I guess the biggest issue with that change is, however, that it actually goes against what the DWARF spec. says about the CFA:
Typically, the CFA is defined to be the value of the stack pointer at the call site in the previous frame (which may be different from its value on entry to the current frame).
In particular, your change was unfortunately not working with our version of (libunwindstack)[https://github.com/google/orbit/tree/main/third_party/libunwindstack%5C] and LLDB (unfortunately not yet upstream).
Yes, that's what I've been told (maybe even *you* did).
I am actually interested, does your change manage to unwind completely through the dispatcher and through the complete windows stack, as shown here?
With GDB and with the two other changes I mentioned, it fully works yes.
I'm a bit surprised that you don't need the flags push/pop change, as I believe it corrupts the return address on the stack, but maybe the unwinder has other ways to get it back.

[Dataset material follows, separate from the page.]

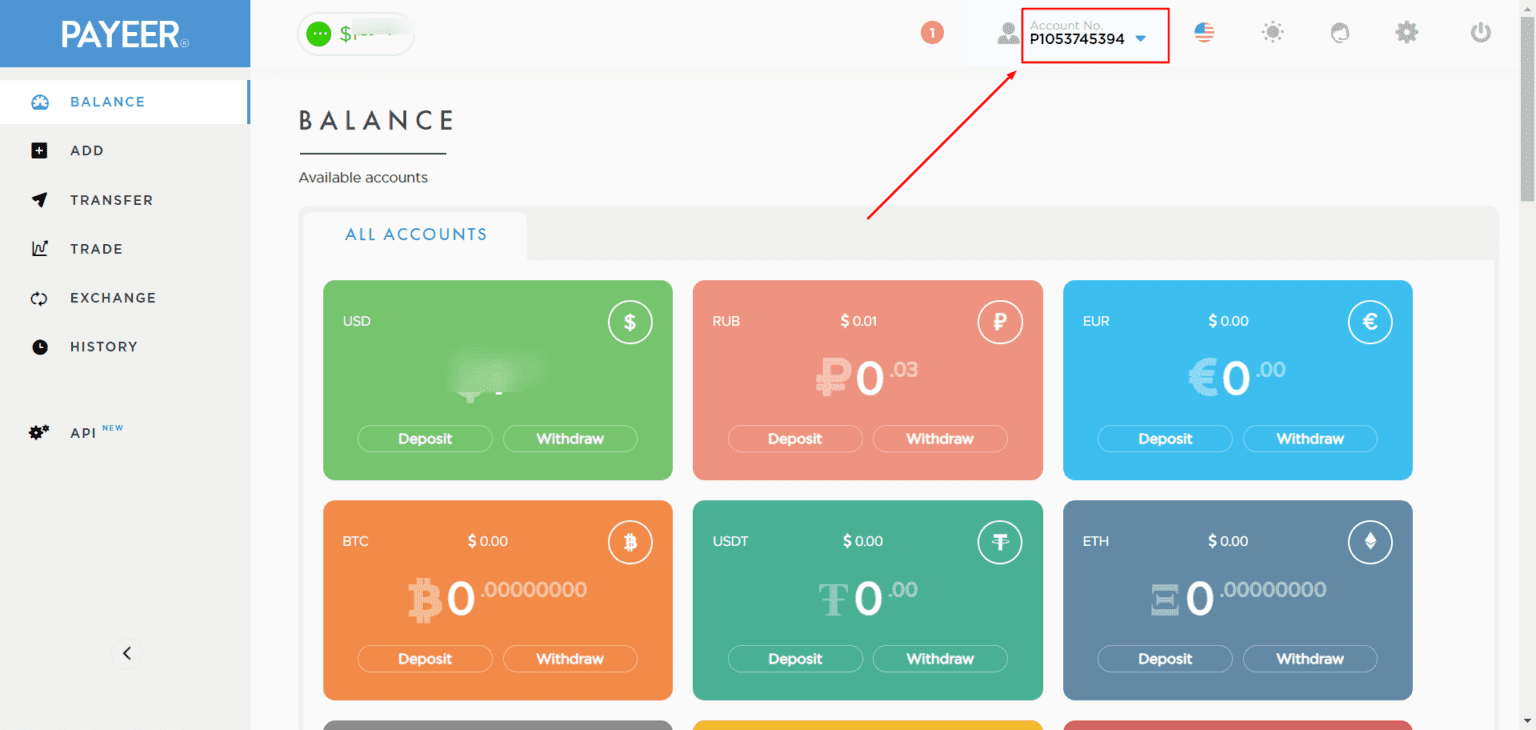Toggle the theme with the sun icon
Screen dimensions: 1536x730
[x=1271, y=32]
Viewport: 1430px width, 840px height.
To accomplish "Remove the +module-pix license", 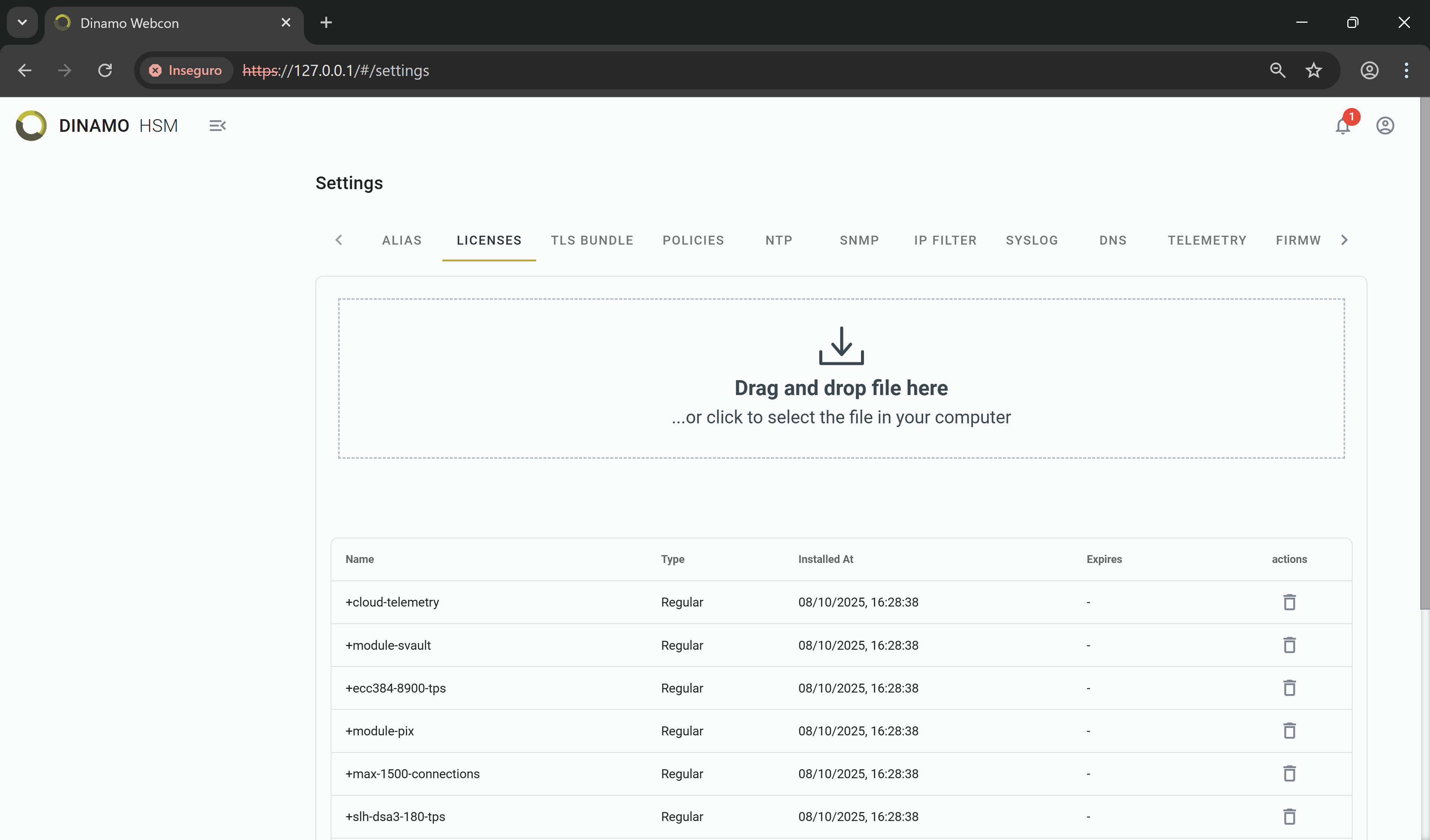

Now the other part where unwinding doesn't work well is with the other side of syscalls, with KiUserCallbackDispatcher callbacks. Massaging a bit the frame pointers before entering it I'm able to stitch the stack trace to the frame before entering the syscall but I'm then losing the stack within the syscall. I guess we'd probably need some assembly there too to add adequate CFI info if we want to get that right too.